ECONOMYNEXT – Sri Lanka’s appointed central bank governor W D Lakshman said he wanted find alternatives to ‘neo-liberal’ policies that the island is said to follow, as there was a prevalence of poverty, under-employment and employment despite multiple state programs to change.
“Decision makers in different sectors of the economy are confronted with challenge of searching and identifying alternative policy sets of greater efficacy than the neoliberal policy set we have been working on so far,” Lakshaman told reporters after his first monetary policy meeting.
“I hope to be able to make my contribution in this search for alternatives.”
In Sri Lanka, policies followed by the United National Party under Ranil Wickremesinghe at one time were labeled neo-liberal by opposition activists such as Wimal Weerawansa who also wrote a book, Ratata Uwamana Wama.
Neo-liberalism also referred to policies devised in the 1980s developed by Western advocates as a push back against Keynesian style interventionism that became popular in the West and developing countries backed by unstable currencies.
Both UK and US currencies and Bretton Woods system itself collapsed in the late 1969 and 1970s, leading to stagflation in the West and the complete closure of Sri Lanka’s entire economy in the decade.
The UK also expropriated with leftist in power after World War II, and illiberal rulers in newly independent nations followed suit, expropriating both local and foreign investors, reversing freehold land and creating state Mercantilist monopolies in the style of the Dutch and Britsh East India companies, critics say.
Though Sri Lanka opened the economy in 1980s, there was no monetary stability, leading high inflation and depreciation.
The Keynesian interventionist policies were not adopted by Germany, Japan, Hong Kong or Singapore or Malaysia who opted for classical liberal style sound money as a foundation for policy.
Countries in Latin American in particular which had some of the worst soft-pegged central banks in the world – set up at the behest of US in some cases – also faced debt and currency crises.
Argentina whose GDP was a little behind the US and sometimes exceeded it began to decline rapidly after the BCRA was set up in 1935 and is an example to the world of bad central banking and debt/currency crises.
This led to a set of policies called the Washington consensus, involving free trade, smaller deficits, cutting state spending, lower marginal tax rates, respecting property rights, promoting foreign direct investment, but also more flexible exchange rates.
The semi-floating exchange rates however failed to provide monetary stability in many countries, dragging down entire policy frameworks including in Sri Lanka in the 1980s.
‘Neo-liberalism’ may however have more or less elements depending on who defines it.
“Questions are being raised extensively about the validity and relevance of Washington Consensus on neo-liberal type of policies to achieve the desired goals of inclusive, sustainable and shared development,” Governor Lakshman said.
“This questioning may also apply to central banking nowadays.”
Washington consensus was a term coined by British Economist John Williamson, and is also broadly called neo-liberal by some.

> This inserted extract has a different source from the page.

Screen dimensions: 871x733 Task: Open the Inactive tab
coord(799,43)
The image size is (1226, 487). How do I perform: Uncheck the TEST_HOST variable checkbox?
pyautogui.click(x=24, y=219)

Many of the best performing countries in East Asia also followed policies of free trade, foreign direct investment, backed by hard money central banks with strong pegs or currency boards.
East Asian nations were among the first in the world to draw large volumes of foreign direct investments and benefitted from the wave of trade liberalization advocated by liberal policy makers, building so-called global value chains by exporting to the Western nations which had cut import duties.

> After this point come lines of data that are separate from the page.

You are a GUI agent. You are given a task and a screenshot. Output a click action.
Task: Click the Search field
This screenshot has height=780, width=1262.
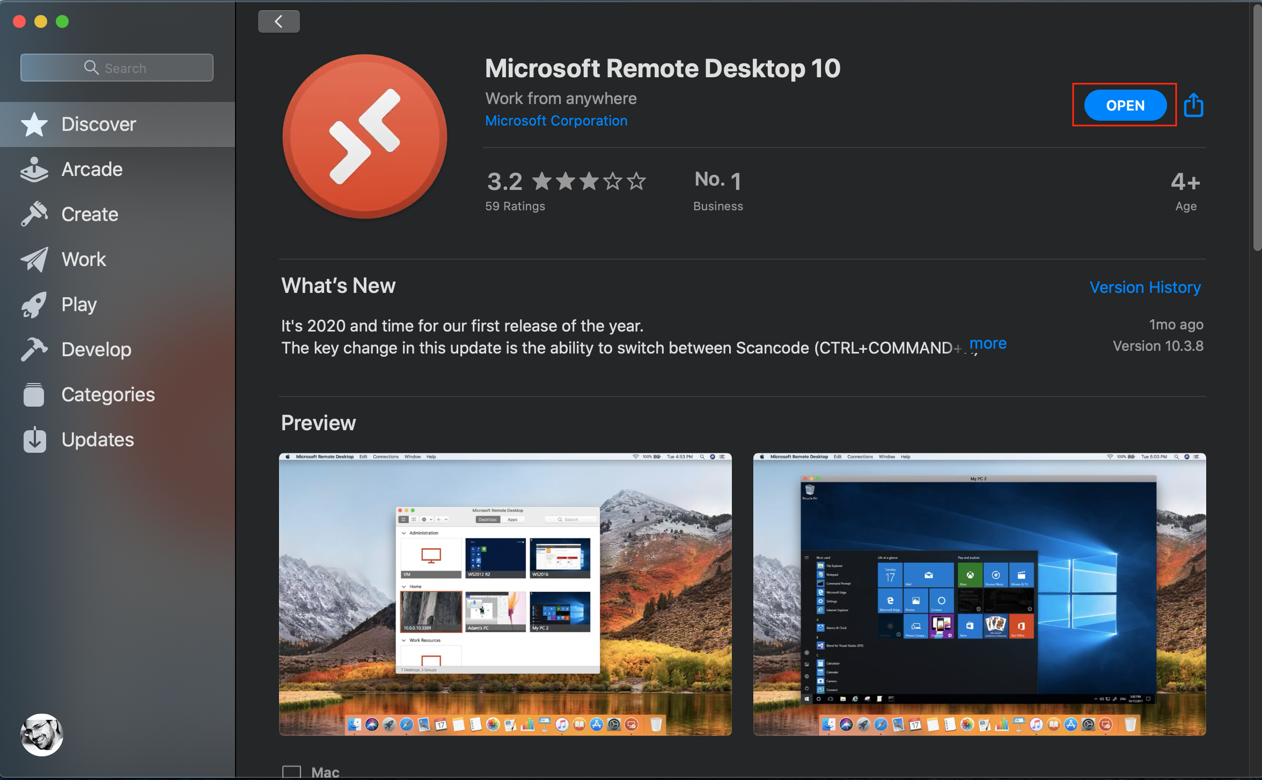point(117,68)
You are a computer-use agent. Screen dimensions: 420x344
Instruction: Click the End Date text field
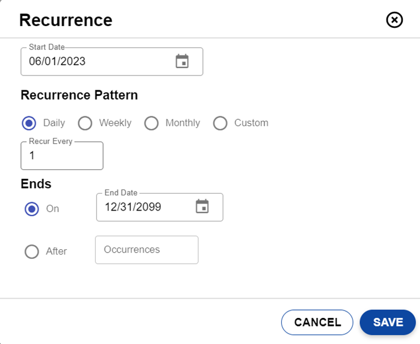tap(145, 207)
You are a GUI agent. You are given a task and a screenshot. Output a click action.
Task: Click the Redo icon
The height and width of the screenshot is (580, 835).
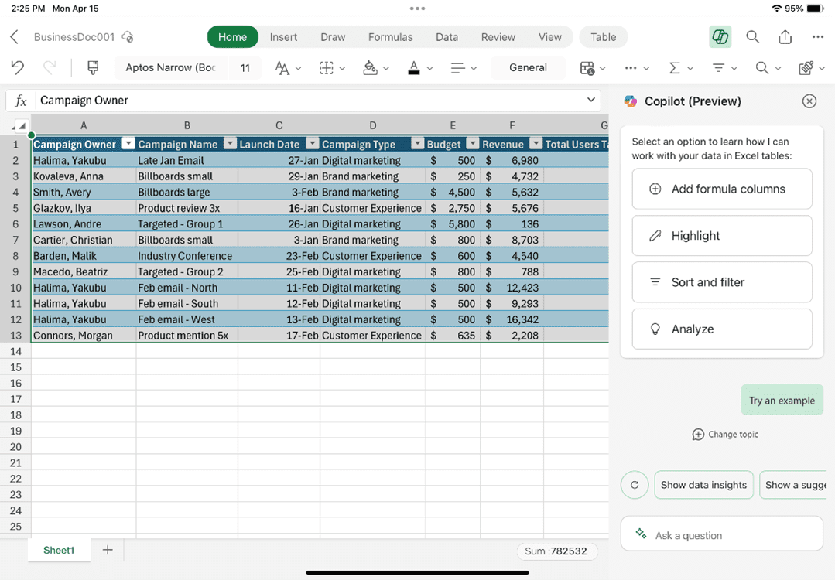48,67
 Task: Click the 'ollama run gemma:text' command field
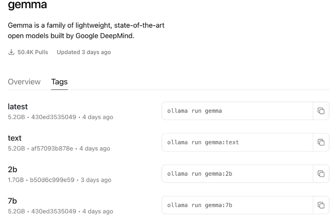pyautogui.click(x=237, y=142)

Later countries like Vietnam also adopted similar policies, freeing trade – with no domestic crony private sector to oppose it – scrapping price controls and duties on especially on agriculture and fixing its central bank, drawing in FDI and now engaging in mass privatization.
Governor Lakshman said Sri Lanka had depended too much on debt and there was not enough foreign direct investment.

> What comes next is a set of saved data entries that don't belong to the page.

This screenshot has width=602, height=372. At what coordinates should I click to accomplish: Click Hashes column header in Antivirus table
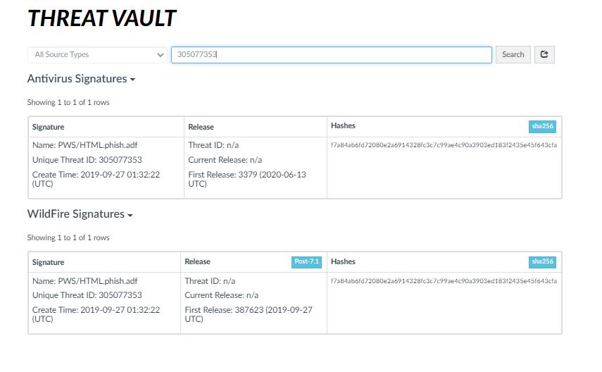pyautogui.click(x=343, y=125)
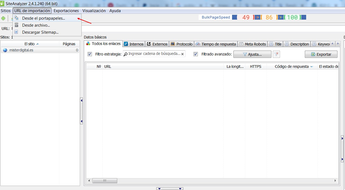Clear the search box with the x icon
The width and height of the screenshot is (345, 190).
click(x=183, y=54)
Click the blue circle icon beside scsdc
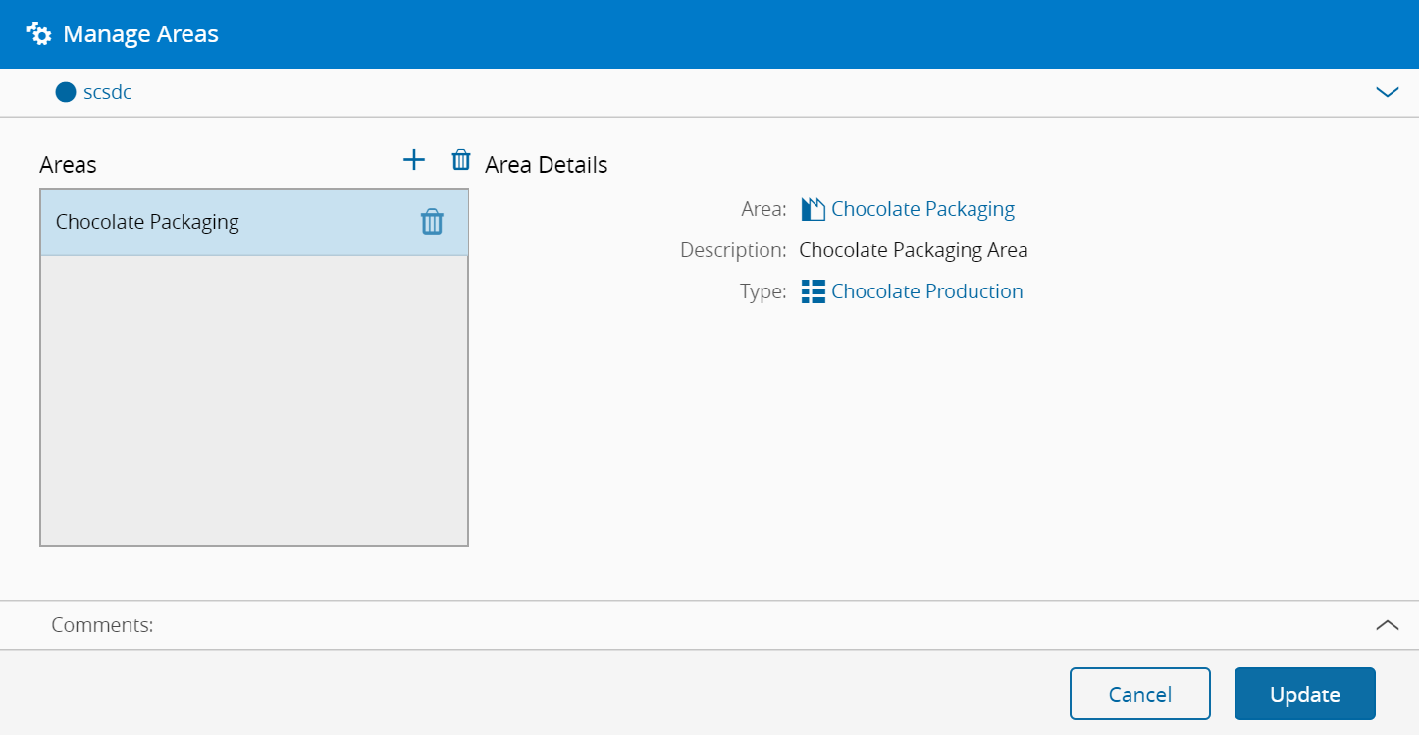This screenshot has width=1419, height=735. point(66,93)
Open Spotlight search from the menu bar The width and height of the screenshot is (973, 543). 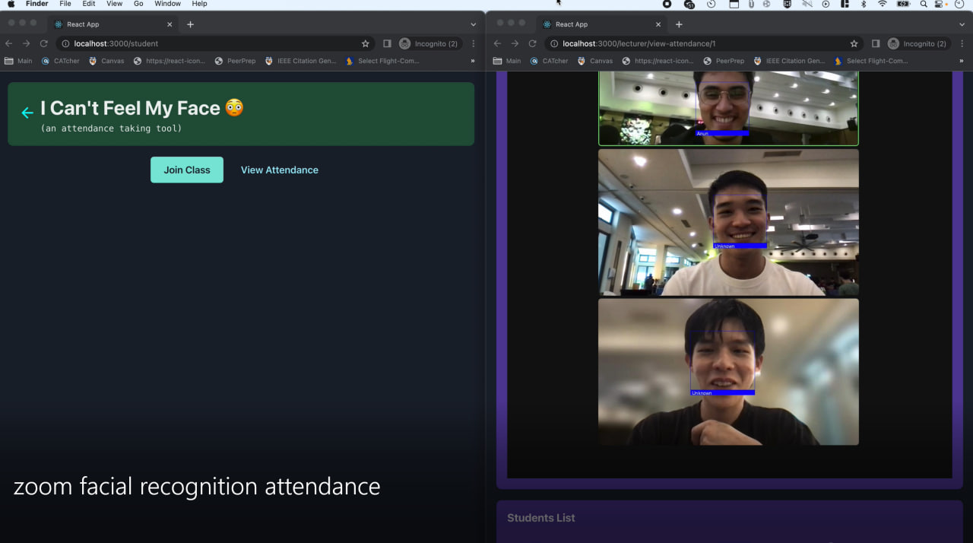923,5
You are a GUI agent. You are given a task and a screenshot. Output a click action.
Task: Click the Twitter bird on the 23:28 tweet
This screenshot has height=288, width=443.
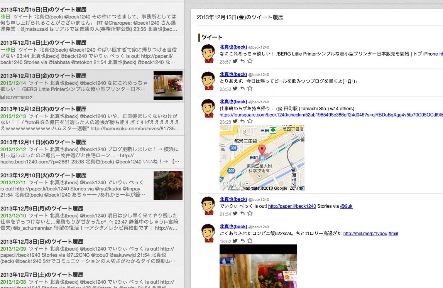point(235,121)
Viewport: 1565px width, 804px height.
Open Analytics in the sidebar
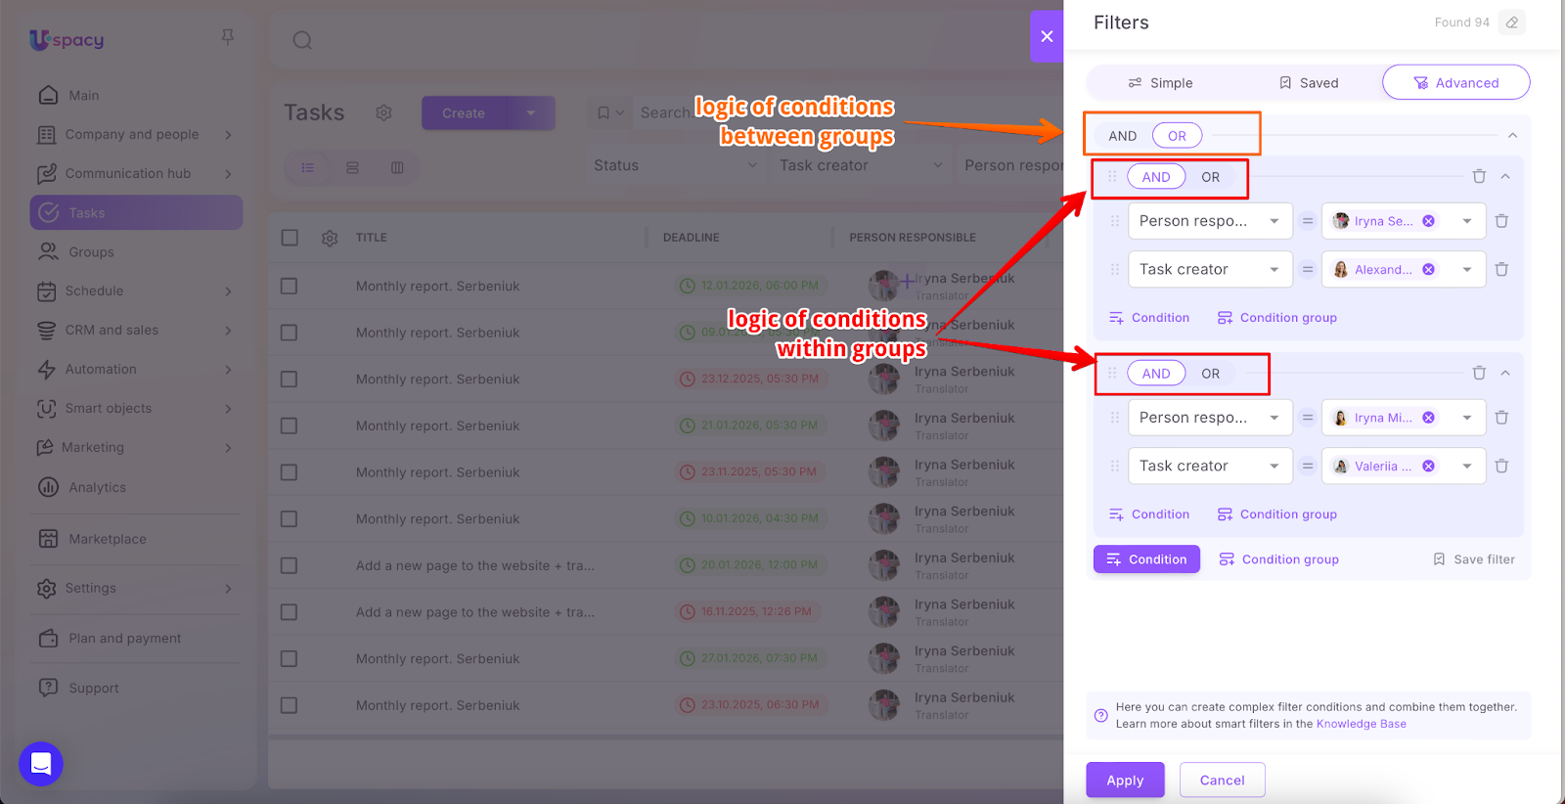tap(97, 487)
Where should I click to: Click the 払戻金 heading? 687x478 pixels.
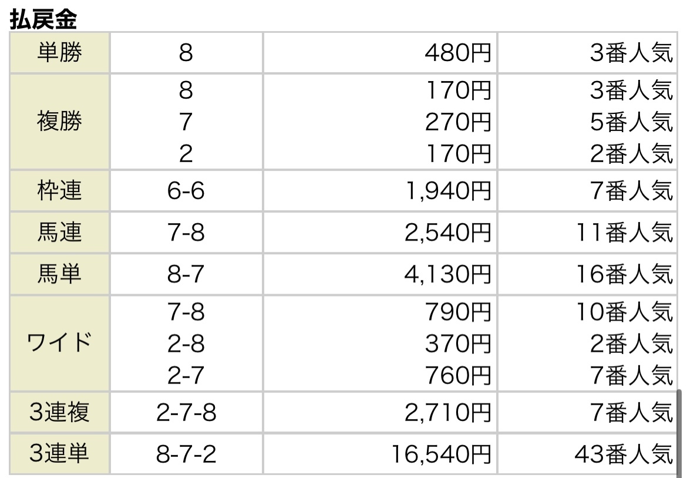pyautogui.click(x=43, y=19)
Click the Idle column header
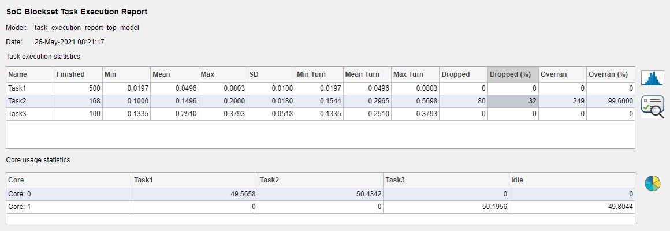 point(572,180)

Analysts however had pointed out that Sri Lanka’s last UNP administration followed broadly illiberal policies of monetary instability, including currency depreciation to help export special interests at the expense of society, price controls, retrospective taxes, no privatization, pushing up state salaries, licensing and re-regulation.
The mis-mash of consfused policies had been dubbed ‘neo-illiberal’ by some.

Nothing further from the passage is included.